❤
6. FINGERS KISS
Kise catches him in the dimly-lit fluorescence of the gym when he’s still rubbing sleep from the corners of his eyes, footsteps pattering in sync with the silent swoosh of the net. Midorima does this day after day, fingers taped with the meticulousness of someone who can’t afford to lose
—and it’s kind of overwhelming, he thinks; so when his jaw falls slack, just a bit, it’s completely justifiable.
Midorima lives his life inside walls built around structure and sickeningly common routine, no surprises necessary, and Kise can’t help but want to unravel it with his own hands (delicate and prying, begging for an entry point to wedge his way into). Wouldn’t it be interesting, he thinks, to watch Midorima fall apart at the seams, with the sort of half-hearted indignation and tongue-tied complaints he’s known for?
(Wouldn’t it be interesting to put Icarus to shame?)
Kise’s twenty different shades of innocent coercion wrapped up into glitzy smiles and reptile tears, pressed and branded into other people’s skin in a way that’s entirely unforgettable and overwhelmingly so. Really, it’s not hard to catch Midorima off guard—hooking his fingertips around the other boy’s wrist when he’s unlacing his sneakers and tugging him closer, inch by inch.
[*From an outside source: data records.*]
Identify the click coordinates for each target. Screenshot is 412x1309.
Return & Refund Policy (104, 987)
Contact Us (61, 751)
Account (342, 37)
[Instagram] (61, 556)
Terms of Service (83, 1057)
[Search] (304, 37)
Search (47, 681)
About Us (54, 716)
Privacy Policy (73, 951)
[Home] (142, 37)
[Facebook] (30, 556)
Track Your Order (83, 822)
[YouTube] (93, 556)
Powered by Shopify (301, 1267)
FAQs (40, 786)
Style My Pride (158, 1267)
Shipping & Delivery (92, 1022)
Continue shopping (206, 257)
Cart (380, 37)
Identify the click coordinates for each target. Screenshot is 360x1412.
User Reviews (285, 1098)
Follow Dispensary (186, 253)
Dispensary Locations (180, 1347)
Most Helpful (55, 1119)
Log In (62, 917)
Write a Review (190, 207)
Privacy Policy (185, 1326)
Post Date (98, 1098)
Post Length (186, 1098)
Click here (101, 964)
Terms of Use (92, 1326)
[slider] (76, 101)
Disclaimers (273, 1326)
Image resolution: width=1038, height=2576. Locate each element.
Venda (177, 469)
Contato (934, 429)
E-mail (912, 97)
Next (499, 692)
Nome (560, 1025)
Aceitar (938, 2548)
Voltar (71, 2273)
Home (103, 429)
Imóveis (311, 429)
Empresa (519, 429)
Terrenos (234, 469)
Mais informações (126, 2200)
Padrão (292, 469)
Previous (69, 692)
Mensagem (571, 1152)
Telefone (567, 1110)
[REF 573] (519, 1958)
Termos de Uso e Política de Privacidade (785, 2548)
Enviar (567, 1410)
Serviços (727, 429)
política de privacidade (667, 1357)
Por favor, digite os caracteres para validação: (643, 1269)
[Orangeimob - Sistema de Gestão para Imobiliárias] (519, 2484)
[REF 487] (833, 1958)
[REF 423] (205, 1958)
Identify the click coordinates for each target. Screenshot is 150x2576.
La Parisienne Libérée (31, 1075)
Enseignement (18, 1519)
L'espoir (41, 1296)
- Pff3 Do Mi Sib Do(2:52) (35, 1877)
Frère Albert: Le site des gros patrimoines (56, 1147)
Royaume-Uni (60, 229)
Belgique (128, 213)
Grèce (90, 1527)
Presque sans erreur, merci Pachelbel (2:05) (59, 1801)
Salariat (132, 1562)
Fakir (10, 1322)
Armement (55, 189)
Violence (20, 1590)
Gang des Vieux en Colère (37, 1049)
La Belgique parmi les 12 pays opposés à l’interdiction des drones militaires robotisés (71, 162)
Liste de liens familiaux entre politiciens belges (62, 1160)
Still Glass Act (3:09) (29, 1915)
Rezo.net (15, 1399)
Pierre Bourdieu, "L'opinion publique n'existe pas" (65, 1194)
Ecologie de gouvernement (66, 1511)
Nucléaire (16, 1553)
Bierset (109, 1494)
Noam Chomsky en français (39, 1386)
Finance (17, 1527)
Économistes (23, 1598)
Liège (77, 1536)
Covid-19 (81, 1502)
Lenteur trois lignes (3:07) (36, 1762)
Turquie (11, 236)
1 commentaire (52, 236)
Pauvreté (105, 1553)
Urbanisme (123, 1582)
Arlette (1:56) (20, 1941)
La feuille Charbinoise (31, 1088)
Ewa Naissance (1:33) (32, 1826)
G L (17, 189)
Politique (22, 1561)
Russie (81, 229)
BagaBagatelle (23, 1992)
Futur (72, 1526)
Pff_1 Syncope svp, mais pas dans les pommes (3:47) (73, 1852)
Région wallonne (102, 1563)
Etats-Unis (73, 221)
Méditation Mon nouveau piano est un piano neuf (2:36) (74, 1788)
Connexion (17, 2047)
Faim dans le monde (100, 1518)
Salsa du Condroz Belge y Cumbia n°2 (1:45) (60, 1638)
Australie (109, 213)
The taping around his fingers unravels easily and all at once, the same as Midorima when Kise presses his lips to each knuckle, gentle and warm in each action. His breath’s warm against the curve of Midorima’s wrist when he tells him, with hints of genuineness tucked into the curve of his smile, “You’re really amazing, Midorimacchi.”
Of course, it’s easy to be, he knows, when you’re a miracle—something godlike (something otherworldly, entirely).